Strangely enough, coffee never had that effect on me. Never once felt the slightest buzz, even after a strong cuppa. Maybe I just didn't drink enough of it. But it had bad side effects so I had to stop entirely. Not that I'm denying I'm a lightweight mind you :|
Btw I have stopped buzzing. Genghis Khan seemed a lot taller in illustrations
(August 27, 2017 at 11:04 pm)LadyForCamus Wrote: Feeling awful. Seven days since I ran out of Zoloft. Hopefully it will be in the mail tomorrow. Antidepressant withdrawal is not fun...🙁
August 30, 2017 at 11:22 pm (This post was last modified: August 30, 2017 at 11:31 pm by Kernel Sohcahtoa.)
I just finished proving the following proposition via proof by contradiction: If A and B are sets, then A∩(B– A)=∅.
IMO, this was a pretty cool proof, as it involved a lot of rewriting of statements into equivalent forms in order to generate new forward statements that lead to a contradiction.
Hint
Rewrite the conclusion in the equivalent form "A∩(B– A) ⊆ ∅ and ∅ ⊆ A∩(B– A)." Now, to apply the contradiction method, we take the negation of the re-written conclusion which results in the forward statement, either A∩(B– A) ⊈ ∅ or ∅ ⊈ A∩(B– A) (note we used DeMorgan's laws here). Thus, the keywords, "either/or" suggests proceeding with a proof by cases, where we prove each case separately.
Now, when we proceed with each case, since the keyword "not" is present in each case (⊈ means "is not a subset of"), we can place each statement in parentheses with a negation symbol on the outside of it. For example, A∩(B– A) ⊈ ∅ becomes ~(A∩(B– A) ⊆ ∅). Now, writing the definition of subset for A∩(B– A) ⊆ ∅ in parentheses results in a statement containing the universal quantifier. For example, ~(A∩(B– A) ⊆ ∅) becomes ~(for every x in A∩(B– A), x is in ∅). Distributing the negation symbol through the statement in parentheses gives "there is an x in A∩(B– A) such that x is not in ∅ (note "there is" is the existential quantifier). We then work forward from this statement in order to reach a contradiction (please note that rewriting the statement for the second case works in a very similar manner).
Spoiler alert
In each case, it was interesting to see how moving forward with the proof (in each case) lead us to a statement where the empty set contained an element, which then resulted in a contradiction.
P.S. Please let me know if I've made any errors, as I'm far from perfect and still have lots and lots to learn.
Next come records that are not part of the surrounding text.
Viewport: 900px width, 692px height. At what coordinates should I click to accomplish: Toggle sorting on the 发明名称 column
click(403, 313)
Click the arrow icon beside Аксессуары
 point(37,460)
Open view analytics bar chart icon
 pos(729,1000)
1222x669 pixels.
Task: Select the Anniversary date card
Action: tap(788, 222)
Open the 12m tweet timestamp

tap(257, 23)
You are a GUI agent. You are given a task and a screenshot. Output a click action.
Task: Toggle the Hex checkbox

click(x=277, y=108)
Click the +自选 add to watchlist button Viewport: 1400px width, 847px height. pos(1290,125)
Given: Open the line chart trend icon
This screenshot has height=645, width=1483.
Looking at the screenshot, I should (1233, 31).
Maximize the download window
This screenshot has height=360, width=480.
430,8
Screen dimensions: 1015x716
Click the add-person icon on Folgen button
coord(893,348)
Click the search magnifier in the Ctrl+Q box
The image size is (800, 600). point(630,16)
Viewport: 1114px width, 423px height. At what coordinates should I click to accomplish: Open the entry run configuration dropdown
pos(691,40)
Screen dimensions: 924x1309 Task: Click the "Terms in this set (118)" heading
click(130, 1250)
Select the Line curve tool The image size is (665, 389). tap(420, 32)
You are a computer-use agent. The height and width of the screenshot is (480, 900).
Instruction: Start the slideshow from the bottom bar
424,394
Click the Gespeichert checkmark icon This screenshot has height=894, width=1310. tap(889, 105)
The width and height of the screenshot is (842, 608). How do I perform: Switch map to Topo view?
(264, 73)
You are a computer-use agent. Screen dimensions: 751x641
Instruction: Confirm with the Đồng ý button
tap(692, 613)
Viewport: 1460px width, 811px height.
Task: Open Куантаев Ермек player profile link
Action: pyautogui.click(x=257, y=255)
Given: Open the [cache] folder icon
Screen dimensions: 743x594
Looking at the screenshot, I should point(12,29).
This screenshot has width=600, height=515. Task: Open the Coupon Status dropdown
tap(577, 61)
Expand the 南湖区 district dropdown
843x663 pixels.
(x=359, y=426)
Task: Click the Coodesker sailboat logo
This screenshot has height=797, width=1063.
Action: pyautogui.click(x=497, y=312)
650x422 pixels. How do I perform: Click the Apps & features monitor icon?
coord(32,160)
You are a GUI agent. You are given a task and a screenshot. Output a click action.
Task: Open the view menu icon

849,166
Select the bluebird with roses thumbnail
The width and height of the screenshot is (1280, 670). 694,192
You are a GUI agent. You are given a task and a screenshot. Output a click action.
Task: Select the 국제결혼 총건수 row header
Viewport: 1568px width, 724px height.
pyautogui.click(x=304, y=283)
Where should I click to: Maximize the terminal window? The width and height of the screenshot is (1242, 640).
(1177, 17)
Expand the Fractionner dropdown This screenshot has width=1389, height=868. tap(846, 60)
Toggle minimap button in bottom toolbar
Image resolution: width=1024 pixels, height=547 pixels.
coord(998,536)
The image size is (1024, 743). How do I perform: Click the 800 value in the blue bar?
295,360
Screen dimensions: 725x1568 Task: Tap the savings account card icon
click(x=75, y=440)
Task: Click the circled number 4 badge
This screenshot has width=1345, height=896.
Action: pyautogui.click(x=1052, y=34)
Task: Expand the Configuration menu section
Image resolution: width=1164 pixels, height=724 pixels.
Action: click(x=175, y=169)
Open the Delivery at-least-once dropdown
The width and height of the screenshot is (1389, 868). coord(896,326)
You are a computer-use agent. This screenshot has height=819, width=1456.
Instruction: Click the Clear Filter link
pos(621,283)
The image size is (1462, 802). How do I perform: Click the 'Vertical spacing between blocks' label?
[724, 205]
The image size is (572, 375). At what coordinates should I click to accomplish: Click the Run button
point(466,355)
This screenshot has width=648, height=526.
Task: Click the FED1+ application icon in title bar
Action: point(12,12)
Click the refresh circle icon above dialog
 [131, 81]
August 31, 2017 at 2:43 am (This post was last modified: August 31, 2017 at 2:46 am by Little lunch.)
What's happened to Isis? Did something happen while I was gone?
S'okay, I just looked up her profile and apparently life's busy and she's away.
Carry on.
I couldn't think of it either.
Bella, used to be a fella.
I didn't agree with all her opinions but I got a soft spot for her.
Good kid. And Scottish, to boot. :-)